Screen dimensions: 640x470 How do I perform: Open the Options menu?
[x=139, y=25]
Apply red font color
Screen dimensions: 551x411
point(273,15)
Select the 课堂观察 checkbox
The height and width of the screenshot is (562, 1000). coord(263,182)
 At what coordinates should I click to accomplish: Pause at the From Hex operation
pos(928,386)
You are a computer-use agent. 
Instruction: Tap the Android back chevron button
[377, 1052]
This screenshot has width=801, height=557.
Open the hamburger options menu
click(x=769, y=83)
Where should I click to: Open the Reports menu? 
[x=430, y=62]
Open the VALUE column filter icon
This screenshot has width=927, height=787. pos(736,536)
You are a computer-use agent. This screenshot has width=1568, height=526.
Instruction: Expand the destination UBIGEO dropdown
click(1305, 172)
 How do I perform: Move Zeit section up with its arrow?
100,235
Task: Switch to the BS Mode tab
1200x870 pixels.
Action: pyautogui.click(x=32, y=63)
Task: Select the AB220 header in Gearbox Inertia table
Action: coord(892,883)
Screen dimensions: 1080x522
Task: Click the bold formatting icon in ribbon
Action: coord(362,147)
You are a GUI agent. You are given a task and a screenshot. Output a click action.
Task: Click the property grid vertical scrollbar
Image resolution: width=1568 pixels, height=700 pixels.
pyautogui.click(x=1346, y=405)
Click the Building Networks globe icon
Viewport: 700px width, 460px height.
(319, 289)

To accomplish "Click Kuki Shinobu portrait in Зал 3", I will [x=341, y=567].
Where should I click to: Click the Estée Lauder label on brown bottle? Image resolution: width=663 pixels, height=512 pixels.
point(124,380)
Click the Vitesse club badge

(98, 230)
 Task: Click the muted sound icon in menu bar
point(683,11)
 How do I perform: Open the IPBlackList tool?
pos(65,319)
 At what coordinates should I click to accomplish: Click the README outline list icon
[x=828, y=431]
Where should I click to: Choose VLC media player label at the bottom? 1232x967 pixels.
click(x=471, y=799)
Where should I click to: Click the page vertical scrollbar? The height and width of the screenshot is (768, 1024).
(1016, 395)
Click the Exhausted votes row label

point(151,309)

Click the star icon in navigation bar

....................

— WORK ITEM —
Transcribe each line of the listing exactly.

— REPLY TO THE TASK —
Screen dimensions: 640x470 How do I perform: Open the Options menu?
[x=139, y=25]
Apply red font color
Screen dimensions: 551x411
point(273,15)
Select the 课堂观察 checkbox
The height and width of the screenshot is (562, 1000). coord(263,182)
 At what coordinates should I click to accomplish: Pause at the From Hex operation
pos(928,386)
You are a computer-use agent. 
Instruction: Tap the Android back chevron button
[377, 1052]
This screenshot has width=801, height=557.
Open the hamburger options menu
click(x=769, y=83)
Where should I click to: Open the Reports menu? 
[x=430, y=62]
Open the VALUE column filter icon
This screenshot has width=927, height=787. pos(736,536)
You are a computer-use agent. This screenshot has width=1568, height=526.
Instruction: Expand the destination UBIGEO dropdown
click(1305, 172)
 How do I perform: Move Zeit section up with its arrow?
100,235
Task: Switch to the BS Mode tab
1200x870 pixels.
Action: pyautogui.click(x=32, y=63)
Task: Select the AB220 header in Gearbox Inertia table
Action: coord(892,883)
Screen dimensions: 1080x522
Task: Click the bold formatting icon in ribbon
Action: coord(362,147)
You are a GUI agent. You are given a task and a screenshot. Output a click action.
Task: Click the property grid vertical scrollbar
Image resolution: width=1568 pixels, height=700 pixels.
pyautogui.click(x=1346, y=405)
Click the Building Networks globe icon
Viewport: 700px width, 460px height.
(319, 289)

To accomplish "Click Kuki Shinobu portrait in Зал 3", I will [x=341, y=567].
Where should I click to: Click the Estée Lauder label on brown bottle? Image resolution: width=663 pixels, height=512 pixels.
point(124,380)
Click the Vitesse club badge

(98, 230)
 Task: Click the muted sound icon in menu bar
point(683,11)
 How do I perform: Open the IPBlackList tool?
pos(65,319)
 At what coordinates should I click to accomplish: Click the README outline list icon
[x=828, y=431]
Where should I click to: Choose VLC media player label at the bottom? 1232x967 pixels.
click(x=471, y=799)
Where should I click to: Click the page vertical scrollbar? The height and width of the screenshot is (768, 1024).
(1016, 395)
Click the Exhausted votes row label

point(151,309)

Click the star icon in navigation bar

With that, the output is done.